### [Task to complete]
Search the data below for the word "agent" and report how many lines contain it, with no added words.

━━ Supplied entries ━━

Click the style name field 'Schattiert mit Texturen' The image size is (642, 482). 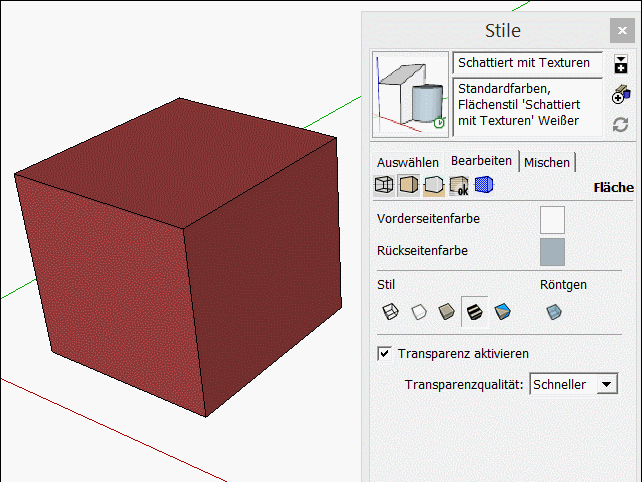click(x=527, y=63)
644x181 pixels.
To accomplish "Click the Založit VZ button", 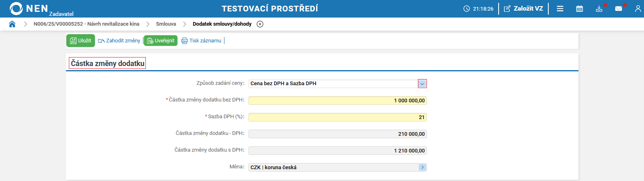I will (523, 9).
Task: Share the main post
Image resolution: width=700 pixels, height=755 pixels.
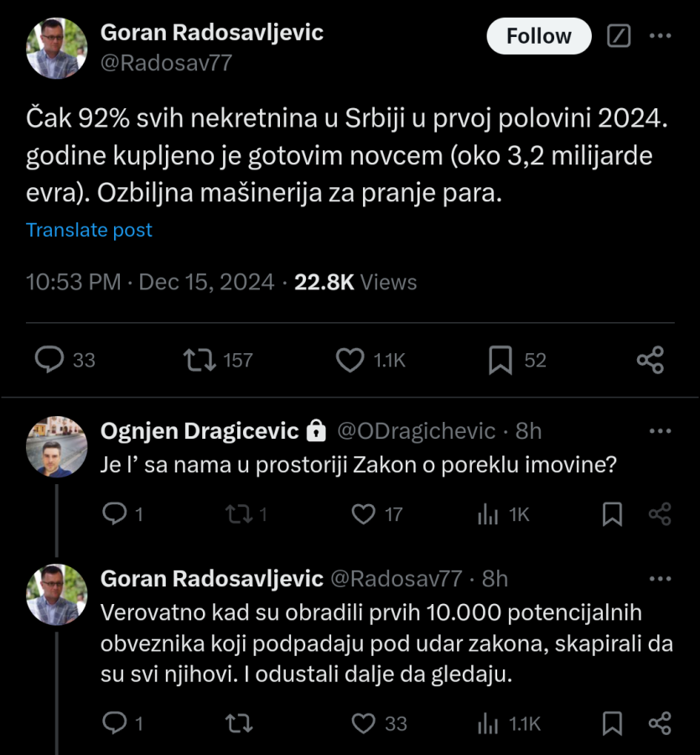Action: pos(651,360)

━━━
━━ Supplied entries ━━

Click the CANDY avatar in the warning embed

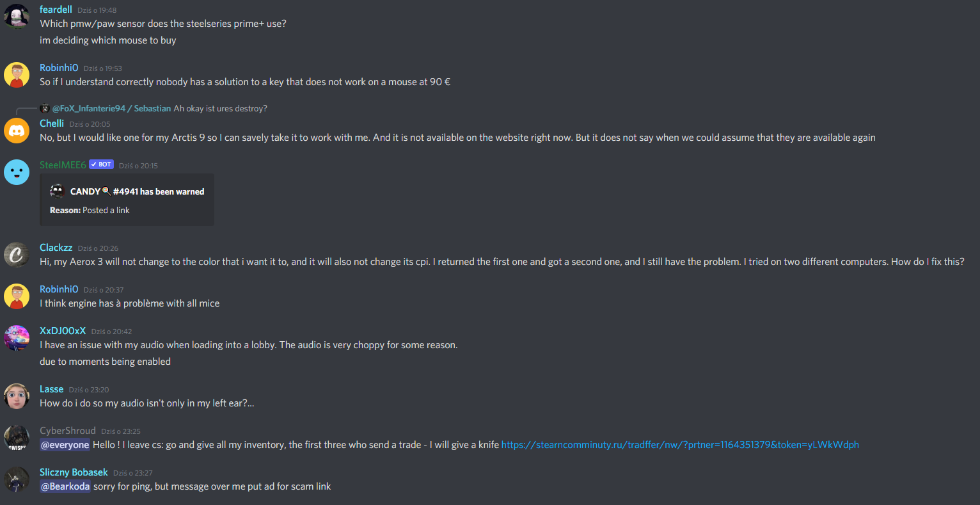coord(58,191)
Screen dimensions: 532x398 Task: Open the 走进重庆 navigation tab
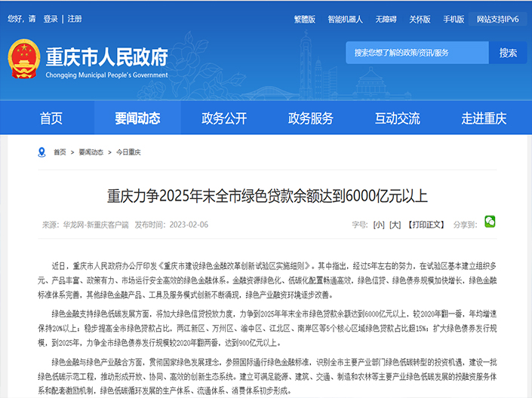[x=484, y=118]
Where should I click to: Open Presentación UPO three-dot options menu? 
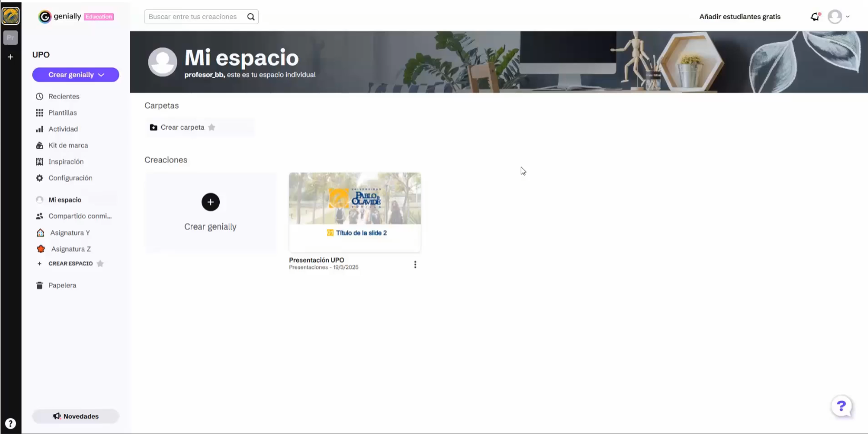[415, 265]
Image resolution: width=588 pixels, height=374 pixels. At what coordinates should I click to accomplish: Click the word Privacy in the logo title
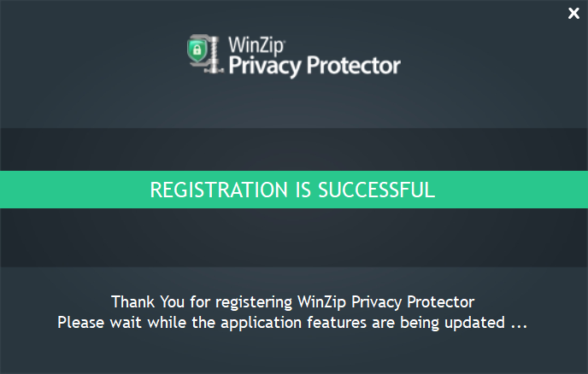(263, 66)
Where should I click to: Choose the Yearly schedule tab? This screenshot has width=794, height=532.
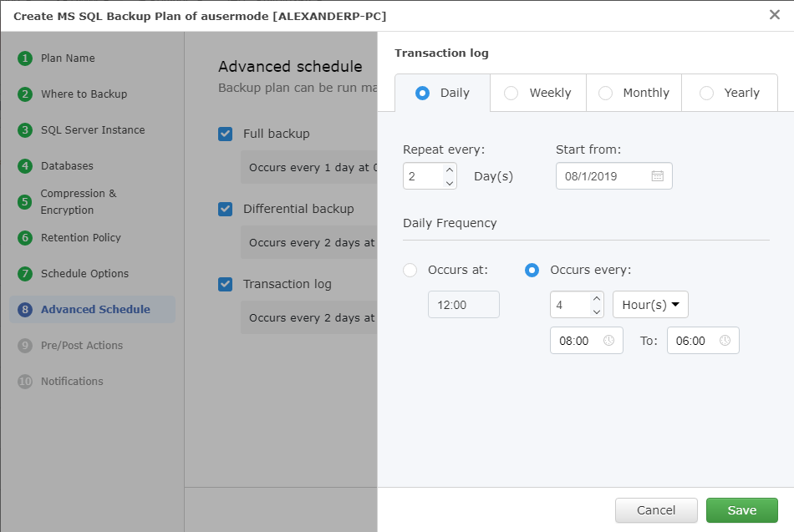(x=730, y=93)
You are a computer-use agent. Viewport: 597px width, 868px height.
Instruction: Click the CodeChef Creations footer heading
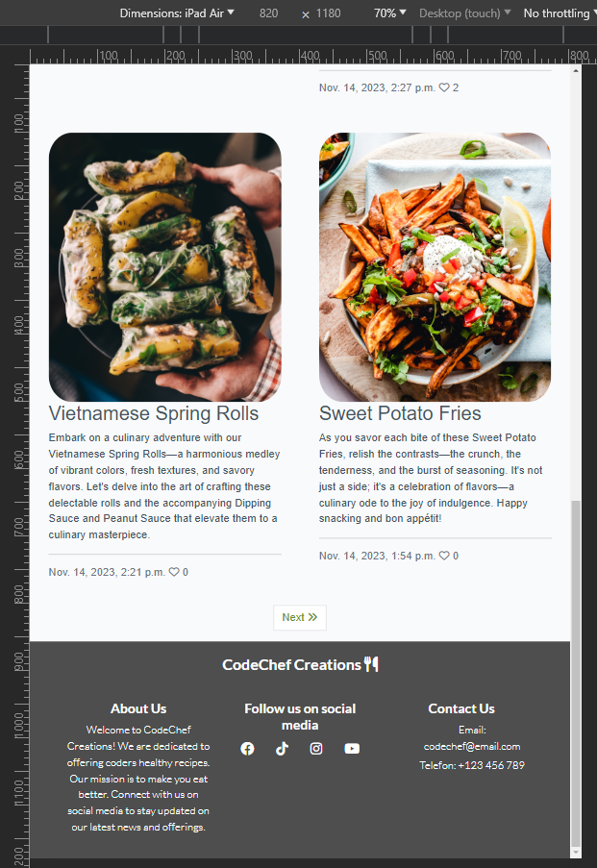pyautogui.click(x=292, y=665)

━━━
━━ Supplied entries ━━

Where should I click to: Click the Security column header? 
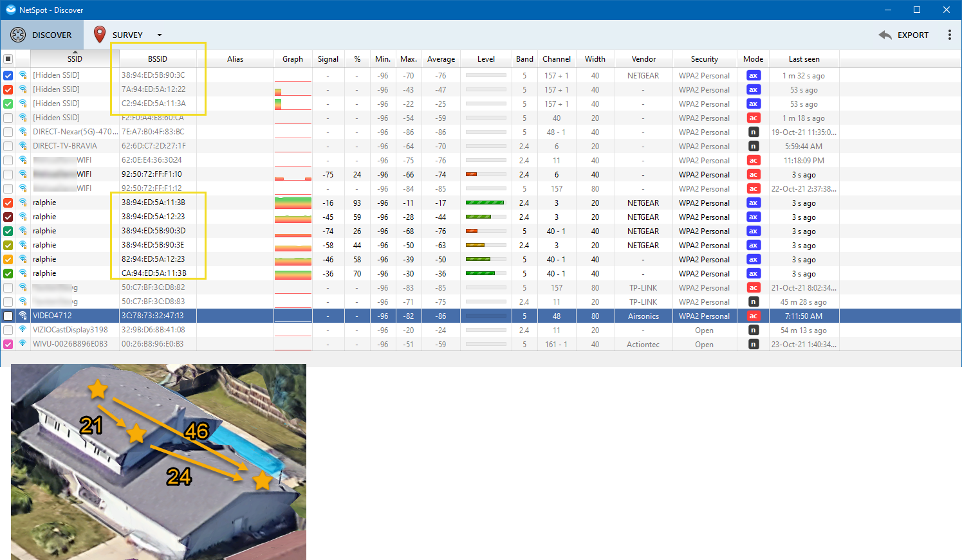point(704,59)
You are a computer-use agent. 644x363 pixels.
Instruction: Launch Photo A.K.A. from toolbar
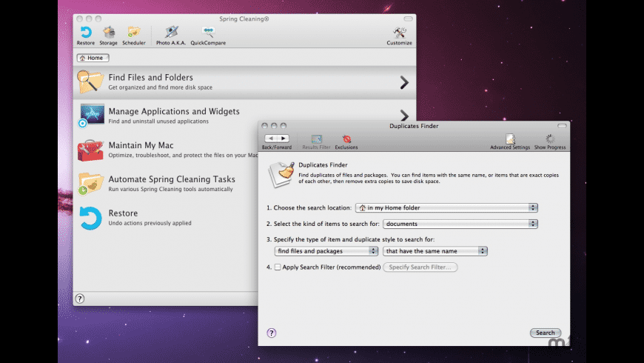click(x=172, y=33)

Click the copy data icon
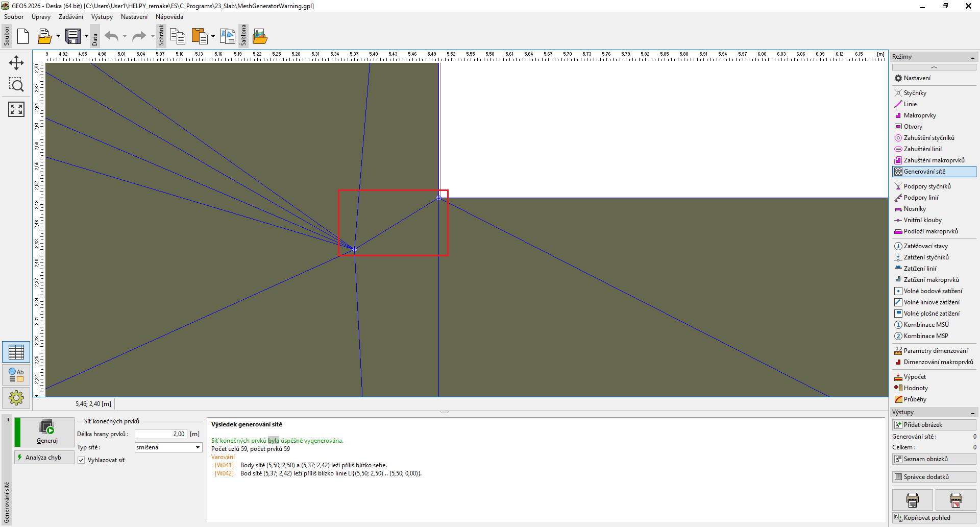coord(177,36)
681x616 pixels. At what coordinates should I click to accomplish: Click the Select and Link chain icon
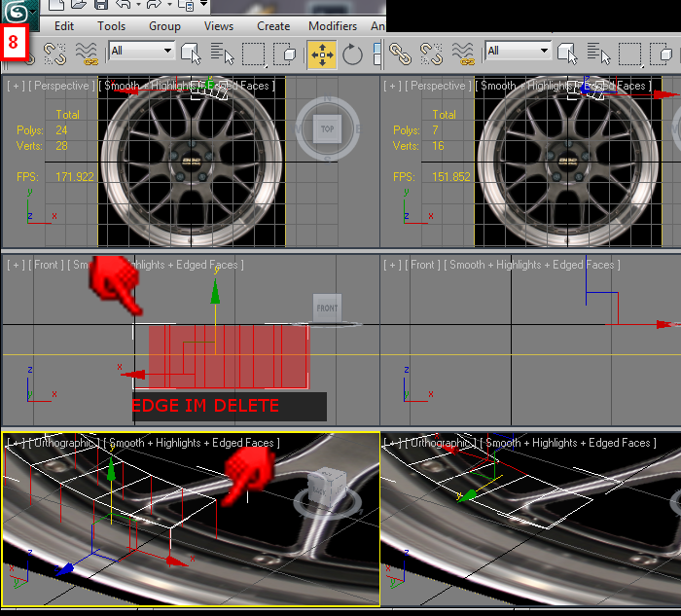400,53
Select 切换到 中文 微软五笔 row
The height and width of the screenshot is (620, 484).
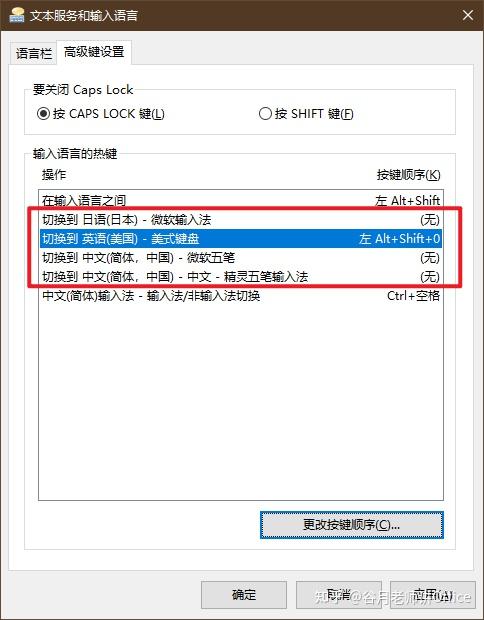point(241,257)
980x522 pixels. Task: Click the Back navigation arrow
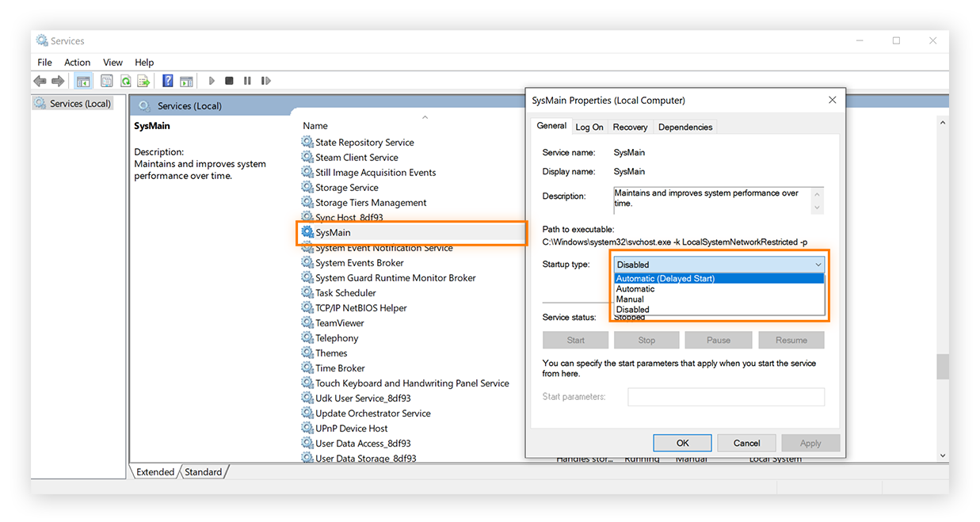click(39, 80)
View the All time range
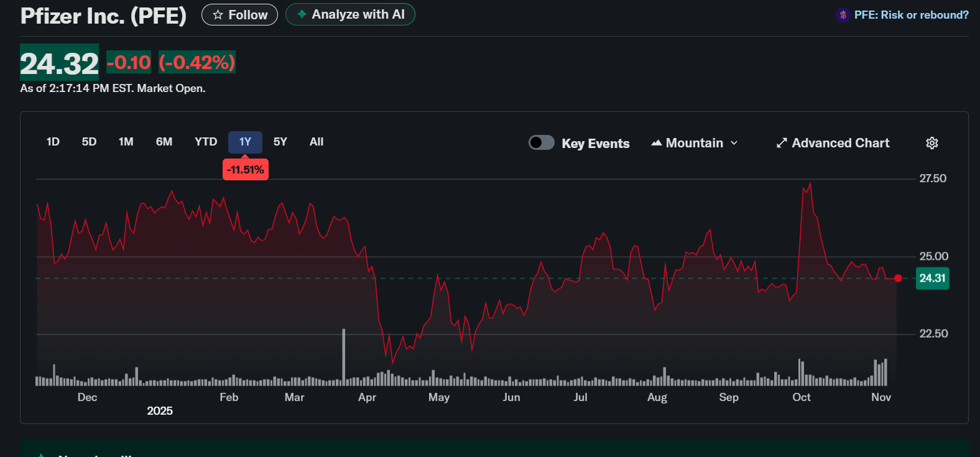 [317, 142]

━━━

### [Answer for this exercise]
2